生产集群workflow经常随机报错,但是报错信息都差不多,SQL解析,内存不足的问题,报错信息如下:
21/01/29 04:02:54 ERROR yarn.ApplicationMaster: User class threw exception: org.apache.spark.sql.catalyst.errors.package$TreeNodeException: execute, tree:
Exchange RoundRobinPartitioning(1)
+- *Project [RSSC_NAME#11, RSSC_CODE#12, SST_NAME#13, SST_CODE#16, cast(city_id#276 as int) AS city_id#175, city_name#278, cast(province_id#282 as int) AS province_id#176, province_name#283, regexp_replace(REPORT_DATE#160, -, ) AS REPORT_DATE#177, SUM_COME_COUNT#6, WARRANTY_SUM_REPAIR_COUNT#7, MAINTENANCE_SUM_REPAIR_COUNT#8]
+- *BroadcastHashJoin [province_id#181], [province_id#282], LeftOuter, BuildRight
:- *Project [RSSC_NAME#11, RSSC_CODE#12, SST_NAME#13, SST_CODE#16, REPORT_DATE#160, SUM_COME_COUNT#6, WARRANTY_SUM_REPAIR_COUNT#7, MAINTENANCE_SUM_REPAIR_COUNT#8, province_id#181, city_id#276, city_name#278]

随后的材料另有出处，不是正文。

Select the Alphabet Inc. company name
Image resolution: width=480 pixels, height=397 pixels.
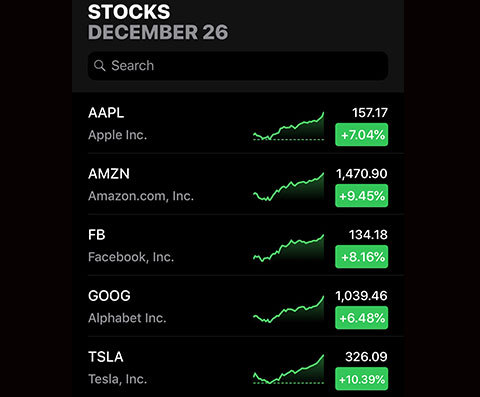[x=127, y=318]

: +- *BroadcastHashJoin [city_id#234], [city_id#276], LeftOuter, BuildRight
: :- *Project [RSSC_NAME#11, RSSC_CODE#12, SST_NAME#13, SST_CODE#16, REPORT_DATE#160, SUM_COME_COUNT#6, WARRANTY_SUM_REPAIR_COUNT#7, MAINTENANCE_SUM_REPAIR_COUNT#8, province_id#181, city_id#234]
: : +- *BroadcastHashJoin [sst_code#16], [sst_code#185], LeftOuter, BuildRight
: : :- *HashAggregate(keys=[RSSC_NAME#11, RSSC_CODE#12, SST_NAME#13, SST_CODE#16, REPORT_DATE#160], functions=[sum(CASE WHEN ((GROUP_REPAIR_TYPE_NAME#19 = 汇总) && (REPAIR_TYPE_NAME#21 = 汇总)) THEN coalesce(SUM_COME_COUNT#103, 0) ELSE 0 END), sum(CASE WHEN ((GROUP_REPAIR_TYPE_NAME#19 = 保养) && (REPAIR_TYPE_NAME#21 = 质量担保保养)) THEN coalesce(SUM_REPAIR_TYPE_COUNT#105, 0) ELSE 0 END), sum(CASE WHEN ((GROUP_REPAIR_TYPE_NAME#19 = 保养) && (REPAIR_TYPE_NAME#21 = 常规保养)) THEN coalesce(SUM_REPAIR_TYPE_COUNT#105, 0) ELSE 0 END)], output=[RSSC_NAME#11, RSSC_CODE#12, SST_NAME#13, SST_CODE#16, REPORT_DATE#160, SUM_COME_COUNT#6, WARRANTY_SUM_REPAIR_COUNT#7, MAINTENANCE_SUM_REPAIR_COUNT#8])
: : : +- Exchange hashpartitioning(RSSC_NAME#11, RSSC_CODE#12, SST_NAME#13, SST_CODE#16, REPORT_DATE#160, 200)
: : : +- *HashAggregate(keys=[RSSC_NAME#11, RSSC_CODE#12, SST_NAME#13, SST_CODE#16, REPORT_DATE#160], functions=[partial_sum(CASE WHEN ((GROUP_REPAIR_TYPE_NAME#19 = 汇总) && (REPAIR_TYPE_NAME#21 = 汇总)) THEN coalesce(SUM_COME_COUNT#103, 0) ELSE 0 END), partial_sum(CASE WHEN ((GROUP_REPAIR_TYPE_NAME#19 = 保养) && (REPAIR_TYPE_NAME#21 = 质量担保保养)) THEN coalesce(SUM_REPAIR_TYPE_COUNT#105, 0) ELSE 0 END), partial_sum(CASE WHEN ((GROUP_REPAIR_TYPE_NAME#19 = 保养) && (REPAIR_TYPE_NAME#21 = 常规保养)) THEN coalesce(SUM_REPAIR_TYPE_COUNT#105, 0) ELSE 0 END)], output=[RSSC_NAME#11, RSSC_CODE#12, SST_NAME#13, SST_CODE#16, REPORT_DATE#160, sum#328, sum#329, sum#330])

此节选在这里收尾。